Posted on 15 December 2009 by Rodney
By Leona Jones
If you’ve chosen a card because it has a low introductory or transfer rate, that’s great because it can lower your payments significantly. Nevertheless, there are a couple of traps to watch out for; stay tuned for when the low rate ends, because at that point your interest rate will balloon up. If you have a consistent on-time payment history, don’t be afraid to ask your card issuer if you can have a lower rate when the introductory period is over. The issuer won’t let you keep the original low rate, but may be willing to work with you. If it won’t, then move the balance over to a lower-interest card (if you have one).
If you make even one late payment on one of those low introductory (or transfer) rate cards, the issuer will instantly cancel that fabulous low rate and bump you up to a much higher rate for the life of the balance. Remember, low transfer rates come with a fee for making the transfer—equivalent to a percentage of the balance you’re transferring (this fee varies from card to card). Carefully compare cards to find the lowest transfer fee. Doing this can save you hundreds of dollars.
Most of us get several new credit card offers a month, but that doesn’t mean they’re the best offers. You’ll do better with a side-by-side comparison of interest rates and perks (such as airline miles) at Bankrate.com and CardWeb.com. Also check Consumer Reports (www.consumerreports.org) for the, “10 most consumer-friendly credit cards.” Skip the cards that charge annual fees. Credit cards are a very competitive market and you’ll always find one with the same low interest rate but without the fee.

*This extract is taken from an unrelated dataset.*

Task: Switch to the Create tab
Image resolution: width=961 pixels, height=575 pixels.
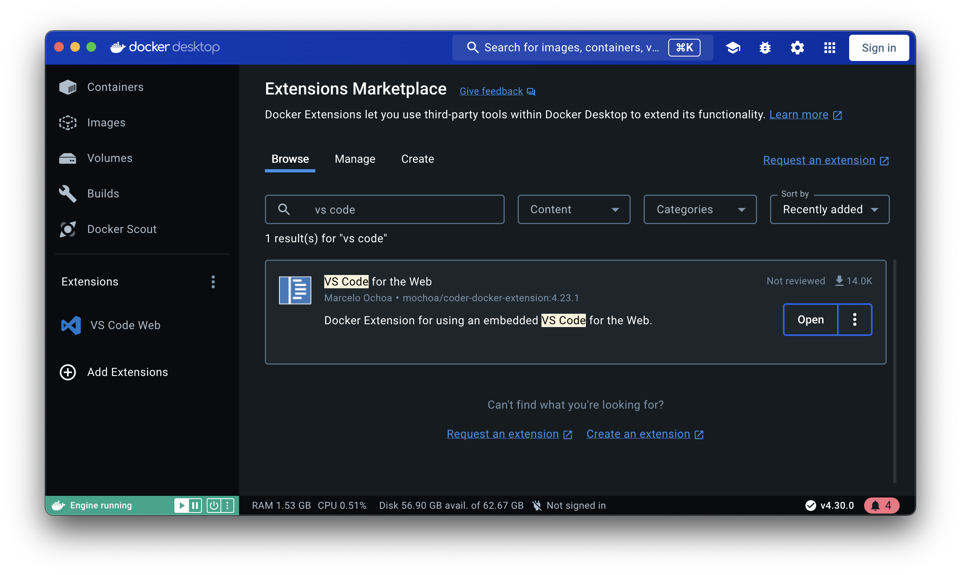Action: pos(417,159)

Cards that offer airline miles or “cash back” only work in the end if you’re able to pay the balance in full every month; these cards, I should add, never offer the lowest interest rates and the “added value” will probably be eaten up by the higher rate you’ll pay.
Even a few interest rate points will make a huge difference in paying off your balance. How much? Check, www.Bankrate.com, “What will it take to pay off my credit card?” calculator at www.bankrate.com/brm/calc/creditcardpay.asp. It lets you enter your credit card balance and interest rate, and then shows you how long it will take to pay off the debt. Play with different interest rates and you’ll see in sobering black and white what a difference a few points make. Going through all the credit card offers available to you isn’t as hard as it used to be, thanks in large part to the Internet. You now can shop for credit cards online and locate cards with the features you want at competitive interest rates.
Variable vs. Fixed Interest Rates
Credit cards generally come with either variable or fixed rates. Variable rate cards are tied to the prime lending rate, supplemented with some additional interest percentage, which varies from lender to lender. Each time the Federal Reserve raises or lowers the interest rates, so will your bank. If the prime lending rate is low, variable rate cards can be very competitive with fixed rate cards, which offer guaranteed interest rates that don’t fluctuate.
Variable rates are different from the “teaser” rates you see advertised all over the place. Teaser rates last for a limited time (usually three to six months), after which your card carries a higher interest rate. Since teaser rates don’t last, you shouldn’t really consider them in making a decision about credit cards. If you’re willing to take the time to change credit cards often enough to take advantage of a string of teaser rates then they may be worth it, otherwise, leave them alone.